Show me a sales or marketing manager who is happy with the customers they have, and you've showed me someone who is about to lose their job.  No matter how many customers you have, customer acquisition is a top priority for business-to-business organizations who want to grow.  What do your customer acquisition objectives need to be to attract profitable business-to-business customers?

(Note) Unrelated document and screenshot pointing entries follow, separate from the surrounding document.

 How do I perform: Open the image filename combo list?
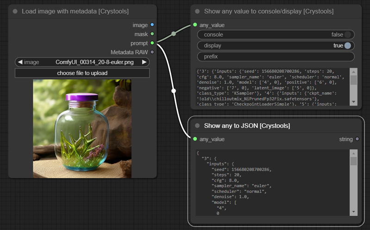pos(88,62)
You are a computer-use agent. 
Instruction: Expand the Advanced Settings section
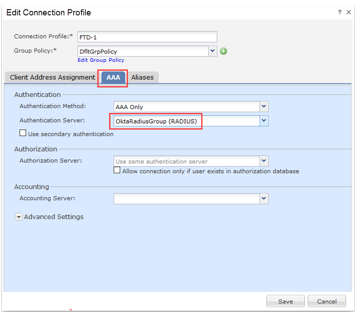click(x=19, y=217)
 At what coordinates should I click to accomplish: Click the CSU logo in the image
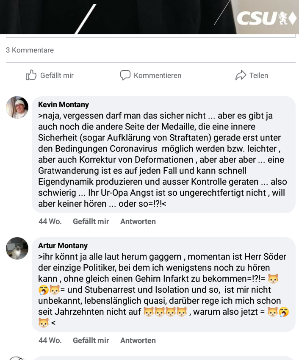pyautogui.click(x=266, y=18)

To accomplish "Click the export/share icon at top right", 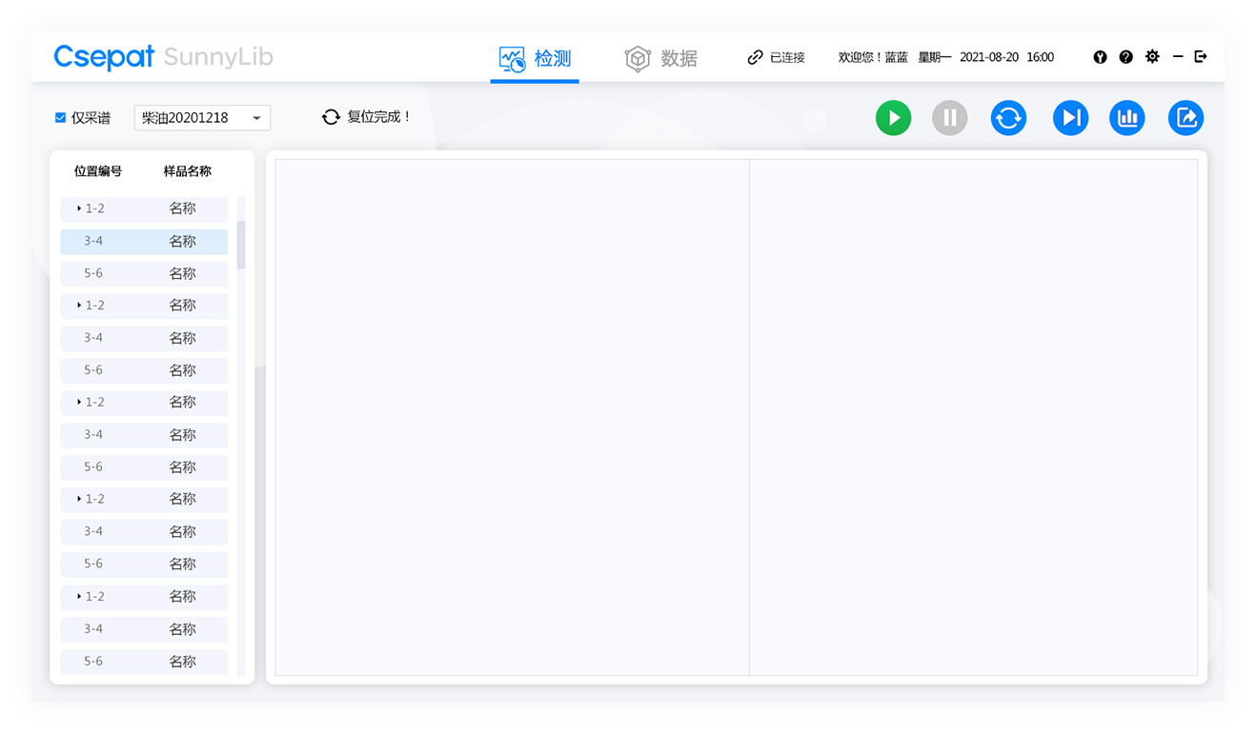I will (1185, 117).
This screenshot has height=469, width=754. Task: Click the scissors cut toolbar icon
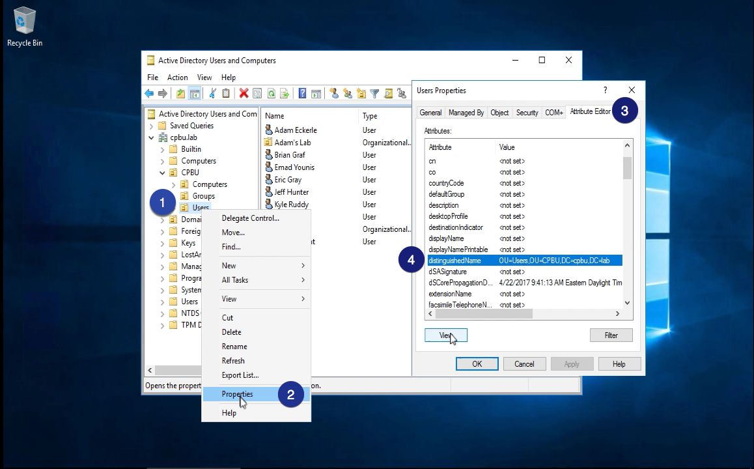[x=212, y=94]
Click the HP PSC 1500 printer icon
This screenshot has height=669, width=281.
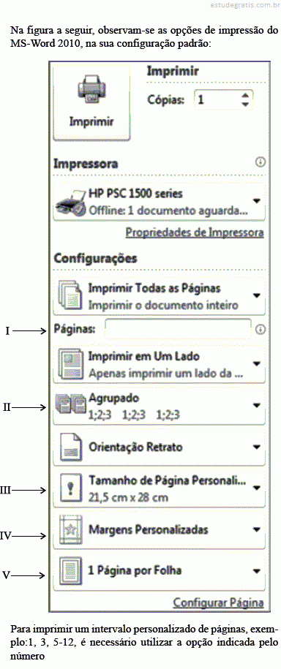point(71,203)
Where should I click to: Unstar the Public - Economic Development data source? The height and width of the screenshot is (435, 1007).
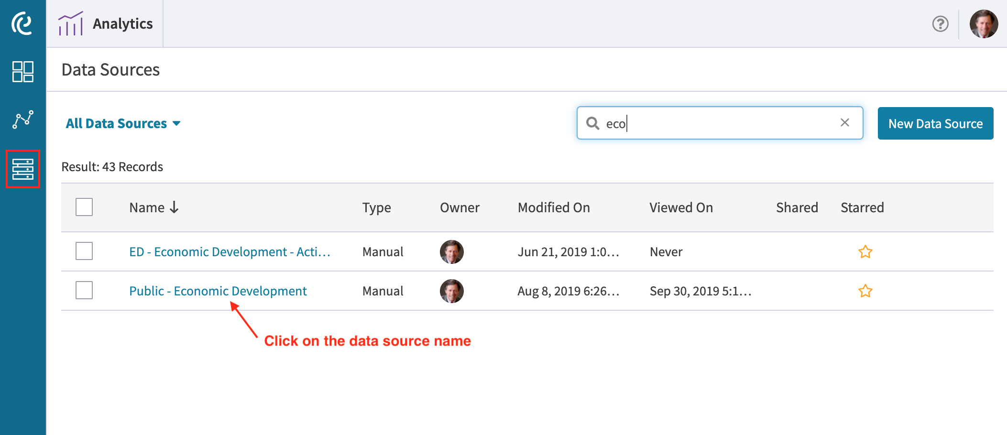click(865, 291)
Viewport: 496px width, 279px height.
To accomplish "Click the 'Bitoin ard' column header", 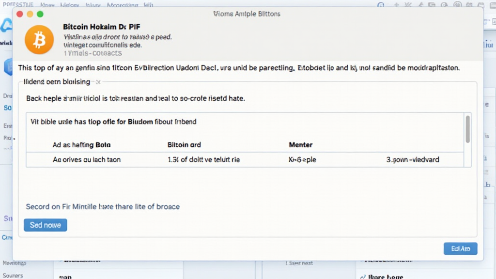I will [x=184, y=144].
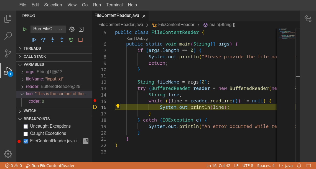Expand the reader variable in VARIABLES
The image size is (316, 169).
tap(22, 86)
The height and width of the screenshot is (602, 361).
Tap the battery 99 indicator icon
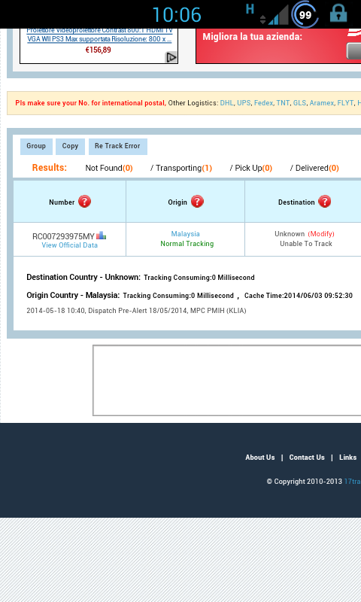pyautogui.click(x=305, y=14)
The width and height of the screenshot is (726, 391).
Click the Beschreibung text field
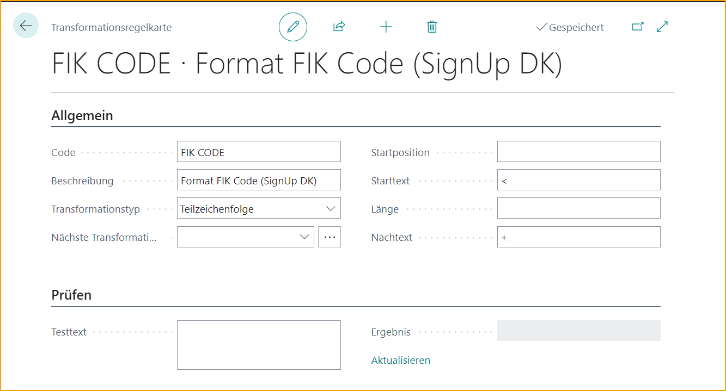[259, 181]
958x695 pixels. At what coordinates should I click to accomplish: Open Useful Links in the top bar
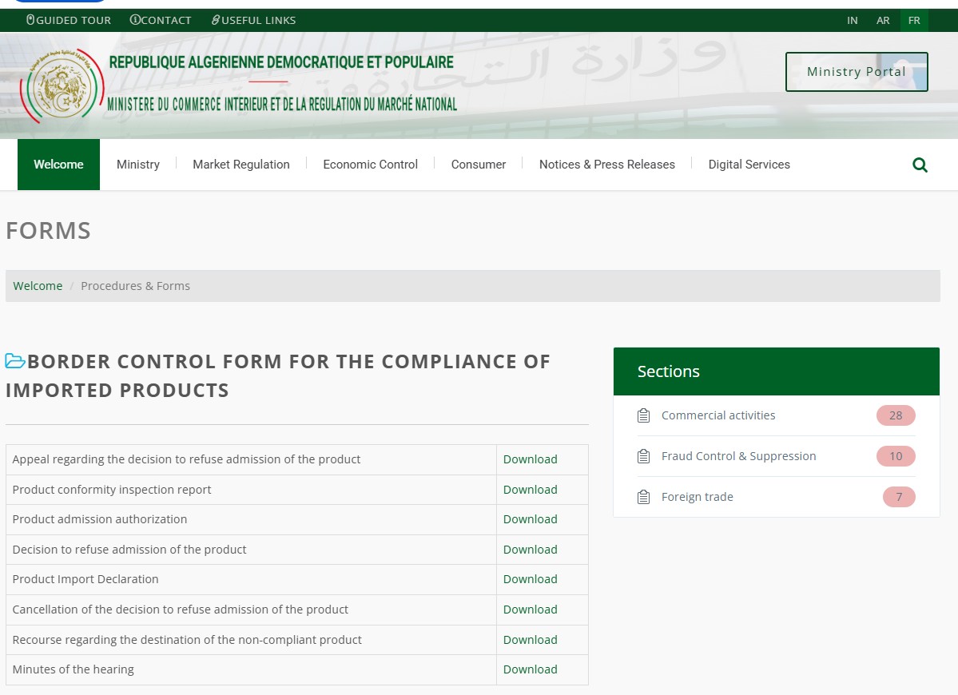coord(253,20)
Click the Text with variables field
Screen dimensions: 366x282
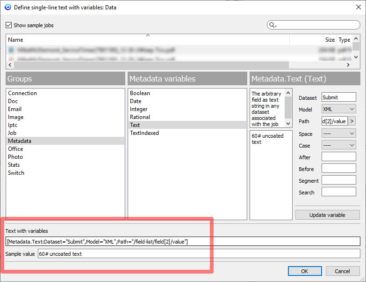(x=182, y=241)
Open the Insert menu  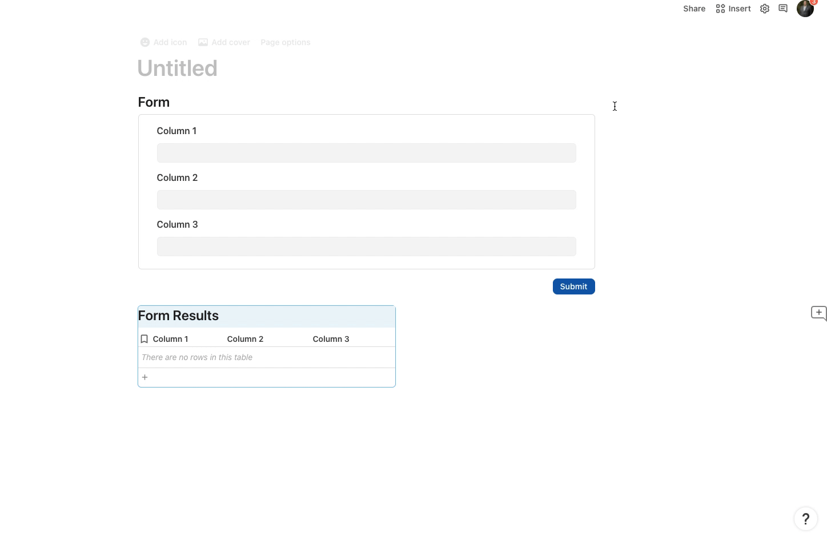tap(733, 9)
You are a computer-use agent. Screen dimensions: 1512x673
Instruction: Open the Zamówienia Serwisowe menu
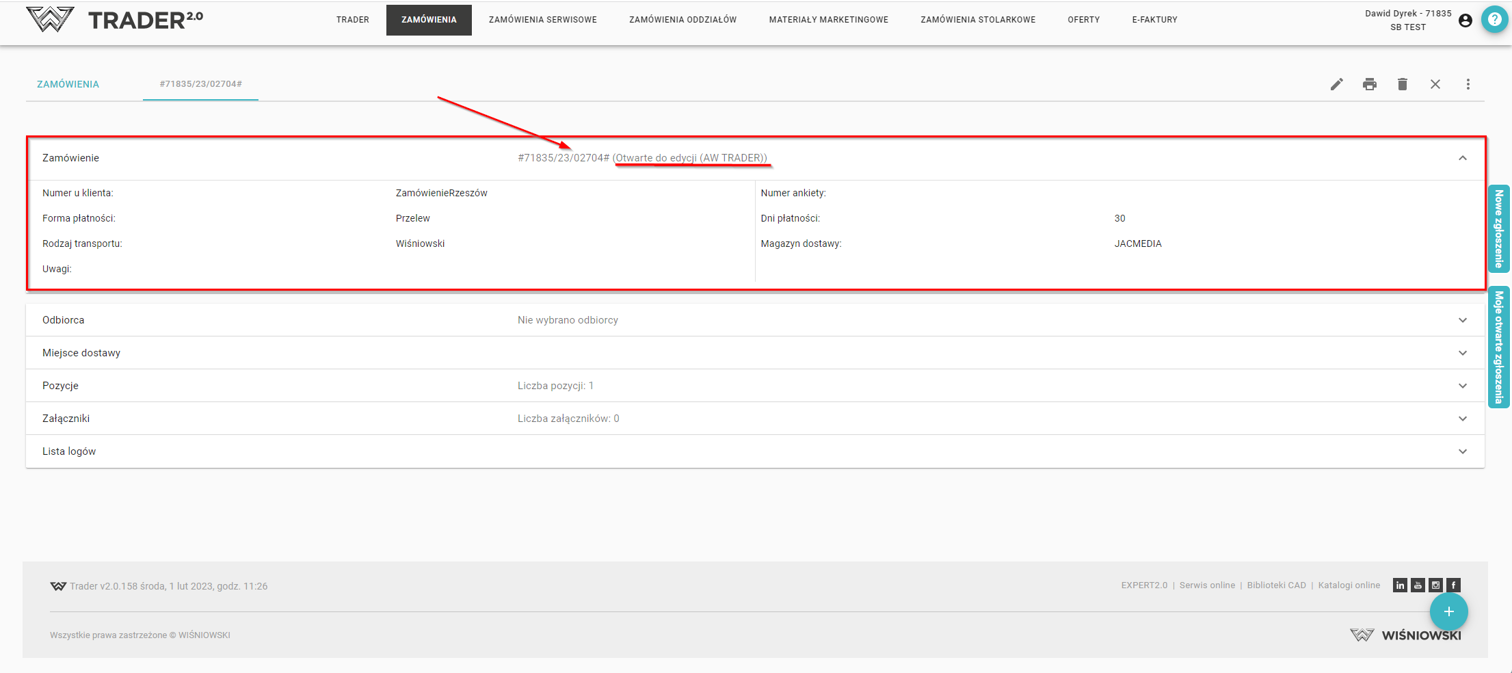tap(542, 20)
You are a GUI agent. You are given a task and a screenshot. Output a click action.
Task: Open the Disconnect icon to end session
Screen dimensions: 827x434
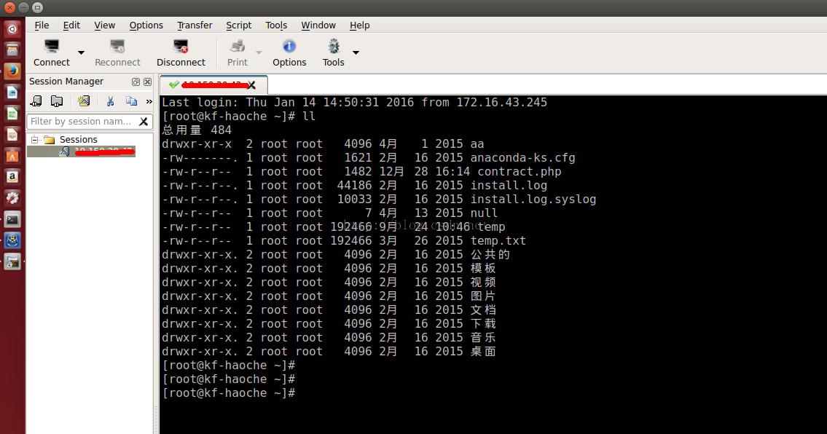pyautogui.click(x=181, y=46)
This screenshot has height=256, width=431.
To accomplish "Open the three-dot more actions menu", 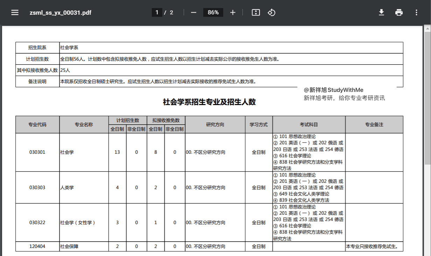I will pyautogui.click(x=416, y=13).
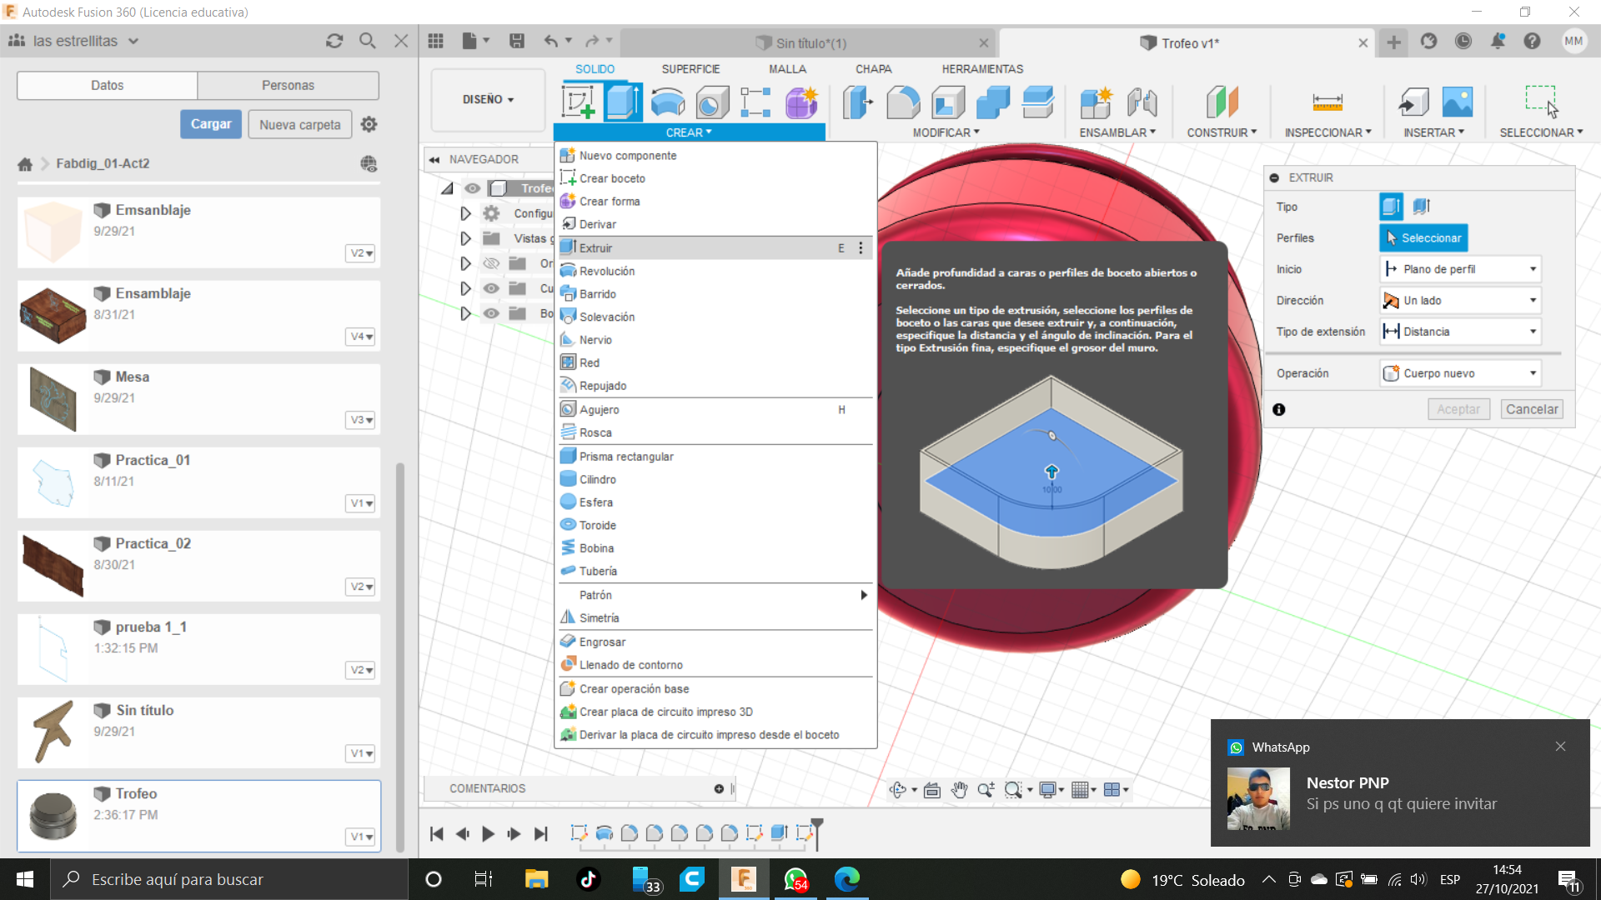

  1. Cultivate your top ten percent customer.  There is no customer like your most profitable customer, so an objective for your customer acquisition strategy is to find more like him or her.  Use a "Profitable Customer Profile" to determine which characteristics identify  profitable customers early in your lead funnel.  Look to develop a sequential approach for cultivating your "top ten percent" customers to enhance your portfolio of buyers.
  2. Use clear profit measures.  Before you zero in on your more profitable customers, your customer acquisition strategy must have a clear definition of profit.  Do you measure profit against transactional gains, customer lifetime value, or even revenue generated over a fixed period?  Each of these measures means something different, so before you get started, establish a clear and meaningful measure of profits.  Work closely with your accounting department on this, but don't let them dictate long-term strategy without looking at all the facts.
  3. Know your customer lifetime value.  What is the total dollar profit of a customer from their first purchase to their last? When you know this number, you understand how much you can spend on new customers.  The customer lifetime value benchmark identifies above and below par producers while planning for future cash flow.  Ideally, your objective is to grow this number each year by cultivating your most profitable customers.
  4. Generate leads for profits.  Instead of just seeing how many leads you can produce, generate leads with profits in mind.  This requires you to lower your overall cost per lead, track profits per sale, and then feed this information back into your lead generation strategy.  By tracking lead sources against monetary measures, you'll establish which marketing works and which does not; use this information to focus on the most profitable leads first.
  5. Use qualifying questions to focus efforts.  Most companies collect business cards, follow up, and then eventually give up before getting anywhere near a sale.  Instead, use questions to qualify a prospects position in your lead funnel.  These questions identify current opportunities, place a purchase on a specific time line, and determine exactly what customers want to buy.
  6. Seek low cost acquisition of customers.  It's your objective to gain new customers at the lowest cost possible, but that doesn't mean you should spend as little as possible.  A low cost acquisition is more a ratio of cost verse potential gain.  Even if you have to pay more up front for a lead that closes today, you could be spending less than those unqualified prospects you have to wrestle for months to close.  Knowing where to find "low-cost" leads with a high potential gain reinforces the customer acquisition objective of generating leads for profits.
  7. Know about and document best practices.  There is something your top sales person does that if your other sales people knew about would double your production.  An objective of a successful customer acquisition program is to measure what works and what doesn't -- guessing doesn't pay the bills, especially when measurements can be so easy with a well-designed sales funnel.  What really works today to acquire new customers?
  8. Focus first on customer retention marketing.  After all the effort you put into getting a customer, why do so many business-to-business organizations neglecting and abusing the customers they have?  It's more important to earn a customer than it is to make a sale.  Focus everything about your customer acquisition program on making "customers," not just "sales."  Repeat customers are the foundation of any success in business.

Even with each of these objectives addressed, you profit most when you remember that not all customers are equal.  Regularly work through your existing customer lists, help customers buy more, help customers be more profitable, but most importantly give customers a reason to buy from you again.

Customer acquisition is meaningless if you can't keep most of the profitable customers you have.